16.462 · Initiative parlementaire · 2016-09-27
Liquidé
Wortlaut
Conformément à l'art. 160, al. 1, de la Constitution et à l'article 107 de la loi sur le Parlement, je dépose l'initiative parlementaire suivante :
L'article 12 de la loi sur l'encouragement et la coordination des hautes écoles (LEHE) sera modifié de telle sorte que les gouvernements des collectivités responsables d'une haute école qui sont déterminantes soient représentés au sein du Conseil des hautes écoles en vertu d'une disposition impérative de la loi.
Begründung
Le canton de Bâle-Campagne est l'un des cantons responsables de l'Université de Bâle et de la Haute école spécialisée de la Suisse du Nord-Ouest (Fachhochschule Nordwestschweiz, FHNW). Dès 2017, il sera également responsable, avec le canton de Bâle-Ville, de l'Institut tropical et de santé publique suisse (Swiss TPH). En 2015, le canton de Bâle-Campagne a injecté environ 330 millions de francs dans le système suisse des hautes écoles, 162 millions de francs allant à l'université sous la forme d'une contribution globale et 64 millions de francs allant à la FHNW. Cette contribution en fait le cinquième plus gros contributeur parmi les cantons responsables d'une haute école. Avec ses quelque 7000 étudiants, le canton de Bâle-Campagne est en outre l'un des cantons clients les plus importants. Malgré l'importance de sa contribution au paysage des hautes écoles suisses, il ne compte aucun représentant parmi les 14 membres du Conseil des hautes écoles. Or ce conseil se prononce sur des affaires importantes qui concernent les tâches des collectivités responsables d'une haute école, et toutes les collectivités responsables d'une haute école qui sont déterminantes devraient y être représentées.
Le fait qu'il ne soit pas tenu compte du canton de Bâle-Campagne va également à l'encontre des revendications formulées dans l'initiative 11.302 déposée par le canton de Bâle-Campagne en 2011 et dans la motion 11.3798 déposée par Claude Janiak, lesquelles visaient la reconnaissance du canton de Bâle-Campagne en tant que canton universitaire. Sur le fond, l'initiative déposée par le canton de Bâle-Campagne a obtenu l'adhésion d'une majorité des membres des deux Commissions de la science, de l'éducation et de la culture, mais il n'a néanmoins pas été donné suite à l'initiative, pour des raisons formelles. La motion déposée dans la foulée par le conseiller aux États Claude Janiak a été adoptée par les deux conseils et le Conseil fédéral s'était déclaré prêt à entrer en matière sur la demande de reconnaissance du canton de Bâle-Campagne comme canton universitaire. Le 7 mars 2014, le Conseil fédéral a toutefois proposé le classement de la motion, arguant que cette affaire relevait de la compétence des cantons.

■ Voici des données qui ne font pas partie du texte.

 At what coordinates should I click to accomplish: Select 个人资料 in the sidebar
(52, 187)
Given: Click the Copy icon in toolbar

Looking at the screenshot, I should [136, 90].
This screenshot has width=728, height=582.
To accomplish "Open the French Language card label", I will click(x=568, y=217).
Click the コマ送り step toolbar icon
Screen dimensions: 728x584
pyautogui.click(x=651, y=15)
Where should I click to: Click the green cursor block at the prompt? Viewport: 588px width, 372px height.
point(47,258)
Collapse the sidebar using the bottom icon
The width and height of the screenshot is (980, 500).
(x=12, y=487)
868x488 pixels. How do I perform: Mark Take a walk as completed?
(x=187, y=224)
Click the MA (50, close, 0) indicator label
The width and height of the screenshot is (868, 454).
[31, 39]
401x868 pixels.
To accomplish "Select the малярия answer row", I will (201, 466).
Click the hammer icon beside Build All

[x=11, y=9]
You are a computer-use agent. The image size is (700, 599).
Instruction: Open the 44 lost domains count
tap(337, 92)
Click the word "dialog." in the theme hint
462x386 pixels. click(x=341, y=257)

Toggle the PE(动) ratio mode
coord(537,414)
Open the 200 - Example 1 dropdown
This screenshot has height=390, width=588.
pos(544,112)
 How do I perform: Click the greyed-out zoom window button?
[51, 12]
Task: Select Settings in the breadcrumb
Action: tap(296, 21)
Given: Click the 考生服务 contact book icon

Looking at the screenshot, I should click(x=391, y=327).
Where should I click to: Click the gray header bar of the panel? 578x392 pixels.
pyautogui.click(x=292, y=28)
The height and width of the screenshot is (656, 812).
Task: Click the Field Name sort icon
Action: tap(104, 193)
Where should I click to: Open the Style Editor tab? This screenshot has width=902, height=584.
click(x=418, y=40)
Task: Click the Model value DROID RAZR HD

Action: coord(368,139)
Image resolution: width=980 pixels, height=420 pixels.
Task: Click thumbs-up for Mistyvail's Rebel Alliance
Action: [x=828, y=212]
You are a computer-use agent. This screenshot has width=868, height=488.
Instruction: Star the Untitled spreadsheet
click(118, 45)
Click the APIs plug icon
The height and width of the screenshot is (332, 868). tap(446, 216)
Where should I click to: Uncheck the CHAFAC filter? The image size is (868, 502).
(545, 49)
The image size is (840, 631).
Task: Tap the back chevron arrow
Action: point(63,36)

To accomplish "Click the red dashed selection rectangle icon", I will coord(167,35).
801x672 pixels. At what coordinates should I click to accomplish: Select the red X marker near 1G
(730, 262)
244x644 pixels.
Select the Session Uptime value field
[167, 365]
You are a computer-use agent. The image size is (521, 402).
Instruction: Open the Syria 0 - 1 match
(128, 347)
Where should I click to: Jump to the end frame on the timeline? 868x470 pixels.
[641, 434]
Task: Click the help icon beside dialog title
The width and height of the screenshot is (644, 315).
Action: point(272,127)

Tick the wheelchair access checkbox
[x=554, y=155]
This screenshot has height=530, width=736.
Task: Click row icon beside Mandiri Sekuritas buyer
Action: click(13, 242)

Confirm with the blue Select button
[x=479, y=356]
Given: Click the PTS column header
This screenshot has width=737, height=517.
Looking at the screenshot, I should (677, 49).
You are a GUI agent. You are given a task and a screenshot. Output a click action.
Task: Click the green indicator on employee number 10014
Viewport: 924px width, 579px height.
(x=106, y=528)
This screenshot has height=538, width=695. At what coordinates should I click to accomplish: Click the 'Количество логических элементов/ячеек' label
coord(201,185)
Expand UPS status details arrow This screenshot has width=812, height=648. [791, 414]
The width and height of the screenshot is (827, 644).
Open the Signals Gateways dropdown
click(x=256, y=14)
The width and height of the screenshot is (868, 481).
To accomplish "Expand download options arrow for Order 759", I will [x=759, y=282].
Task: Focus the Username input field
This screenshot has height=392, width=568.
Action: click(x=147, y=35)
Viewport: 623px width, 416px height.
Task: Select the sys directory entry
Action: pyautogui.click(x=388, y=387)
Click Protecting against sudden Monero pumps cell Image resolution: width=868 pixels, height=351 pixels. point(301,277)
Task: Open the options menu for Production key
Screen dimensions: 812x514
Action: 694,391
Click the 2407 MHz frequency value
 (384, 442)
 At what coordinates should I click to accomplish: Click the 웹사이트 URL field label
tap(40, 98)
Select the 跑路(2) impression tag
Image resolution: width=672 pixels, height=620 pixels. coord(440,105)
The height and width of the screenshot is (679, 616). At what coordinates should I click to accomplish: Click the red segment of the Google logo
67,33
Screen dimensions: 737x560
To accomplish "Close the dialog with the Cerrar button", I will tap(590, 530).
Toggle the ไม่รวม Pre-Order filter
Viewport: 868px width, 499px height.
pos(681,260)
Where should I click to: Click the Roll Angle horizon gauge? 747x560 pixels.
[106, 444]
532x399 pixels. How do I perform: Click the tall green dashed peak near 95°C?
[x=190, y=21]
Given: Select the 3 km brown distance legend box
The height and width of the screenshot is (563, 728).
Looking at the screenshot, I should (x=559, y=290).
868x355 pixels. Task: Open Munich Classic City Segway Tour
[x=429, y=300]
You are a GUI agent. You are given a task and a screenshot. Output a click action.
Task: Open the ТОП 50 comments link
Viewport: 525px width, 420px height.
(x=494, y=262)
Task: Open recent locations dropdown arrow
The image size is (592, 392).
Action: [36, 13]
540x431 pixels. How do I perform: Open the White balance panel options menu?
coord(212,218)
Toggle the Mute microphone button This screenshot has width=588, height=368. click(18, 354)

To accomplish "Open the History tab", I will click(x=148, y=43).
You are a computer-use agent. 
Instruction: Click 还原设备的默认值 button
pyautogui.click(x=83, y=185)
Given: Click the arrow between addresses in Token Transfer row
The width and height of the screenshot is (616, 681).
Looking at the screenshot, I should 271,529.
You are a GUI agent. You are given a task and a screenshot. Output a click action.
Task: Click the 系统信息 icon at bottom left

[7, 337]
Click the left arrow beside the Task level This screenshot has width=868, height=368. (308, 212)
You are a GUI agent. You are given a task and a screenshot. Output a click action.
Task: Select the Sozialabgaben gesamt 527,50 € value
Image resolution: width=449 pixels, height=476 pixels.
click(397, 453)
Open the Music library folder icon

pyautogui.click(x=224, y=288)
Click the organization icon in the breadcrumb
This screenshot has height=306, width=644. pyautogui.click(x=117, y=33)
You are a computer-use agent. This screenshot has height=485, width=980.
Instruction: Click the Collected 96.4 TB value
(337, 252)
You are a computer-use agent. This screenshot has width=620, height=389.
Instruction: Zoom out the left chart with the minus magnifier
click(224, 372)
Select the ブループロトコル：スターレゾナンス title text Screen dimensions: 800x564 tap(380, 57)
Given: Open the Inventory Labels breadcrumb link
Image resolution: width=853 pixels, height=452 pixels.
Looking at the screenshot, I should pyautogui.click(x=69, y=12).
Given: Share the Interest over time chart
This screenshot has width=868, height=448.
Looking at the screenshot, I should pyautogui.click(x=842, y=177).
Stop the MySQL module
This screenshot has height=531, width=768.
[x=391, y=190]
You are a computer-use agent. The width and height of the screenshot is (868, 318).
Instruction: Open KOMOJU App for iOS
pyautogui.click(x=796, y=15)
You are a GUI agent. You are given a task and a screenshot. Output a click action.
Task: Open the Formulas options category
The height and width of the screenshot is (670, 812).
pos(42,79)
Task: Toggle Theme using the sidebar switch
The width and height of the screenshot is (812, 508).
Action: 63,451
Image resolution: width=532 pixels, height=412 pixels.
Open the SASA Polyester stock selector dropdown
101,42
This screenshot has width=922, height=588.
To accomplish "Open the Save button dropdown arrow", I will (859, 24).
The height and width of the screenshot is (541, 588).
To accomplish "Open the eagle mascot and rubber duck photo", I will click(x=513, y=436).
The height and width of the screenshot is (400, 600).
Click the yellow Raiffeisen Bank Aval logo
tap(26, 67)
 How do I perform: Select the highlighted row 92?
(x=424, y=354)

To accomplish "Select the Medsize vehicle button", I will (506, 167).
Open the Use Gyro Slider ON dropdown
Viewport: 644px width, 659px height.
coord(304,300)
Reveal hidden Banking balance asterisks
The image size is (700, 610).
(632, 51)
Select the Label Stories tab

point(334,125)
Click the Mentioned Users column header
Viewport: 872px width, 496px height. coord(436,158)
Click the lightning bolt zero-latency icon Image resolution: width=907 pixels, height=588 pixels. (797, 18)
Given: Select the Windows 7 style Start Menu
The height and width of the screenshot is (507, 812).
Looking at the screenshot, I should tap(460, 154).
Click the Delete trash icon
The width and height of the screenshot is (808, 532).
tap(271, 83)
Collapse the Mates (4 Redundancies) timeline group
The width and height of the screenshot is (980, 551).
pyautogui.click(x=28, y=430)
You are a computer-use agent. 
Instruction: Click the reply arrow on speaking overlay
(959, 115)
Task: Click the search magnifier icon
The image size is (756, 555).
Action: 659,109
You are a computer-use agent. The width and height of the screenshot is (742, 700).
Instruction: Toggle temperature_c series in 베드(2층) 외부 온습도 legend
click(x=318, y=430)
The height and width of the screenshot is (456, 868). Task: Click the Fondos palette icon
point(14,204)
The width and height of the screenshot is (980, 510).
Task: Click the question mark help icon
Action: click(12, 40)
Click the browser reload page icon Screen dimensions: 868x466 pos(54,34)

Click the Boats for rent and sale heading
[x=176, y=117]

La LEHE laisse au concordat sur les hautes écoles le soin de régler quels membres des cantons sont représentés au sein du Conseil des hautes écoles. Le concordat du 20 juin 2013 sur les hautes écoles se fonde sur l'ancien concordat de coordination universitaire du 9 décembre 1999, qui est aujourd'hui dépassé parce que les bases ont changé et que la réalité a évolué. Seuls les dix cantons responsables d'une haute école qui avaient adhéré à l'ancien concordat de coordination universitaire ont aujourd'hui la garantie d'avoir un siège au sein du Conseil des hautes écoles, et le canton de Bâle-Campagne n'est pas pris en considération alors qu'il est devenu en 2006 le onzième canton à être responsable d'une haute école. Reflet de la situation qui prévalait en 1999, la composition actuelle du Conseil des hautes écoles est anachronique. La disposition concernée du concordat ne correspond pas à la réalité actuelle, éminemment politique, et ne permet aucun développement.
Comme ni le Conseil fédéral (en exécution de la motion Janiak) ni les cantons (dans le cadre du concordat sur les hautes écoles) ne mettent en oeuvre la revendication visant à ce que le canton de Bâle-Campagne soit mis sur un pied d'égalité avec les autres cantons universitaires, je dépose la présente initiative, par laquelle je propose au Parlement de modifier l'article 12 LEHE de telle sorte que les gouvernements de toutes les collectivités responsables d'une haute école qui sont déterminantes soient désormais représentés au sein du Conseil des hautes écoles en vertu d'une disposition impérative de la loi. L'objectif visé est donc une modification législative qui tienne compte de la réalité actuelle et soit ouverte aux développements futurs dans le paysage des hautes écoles.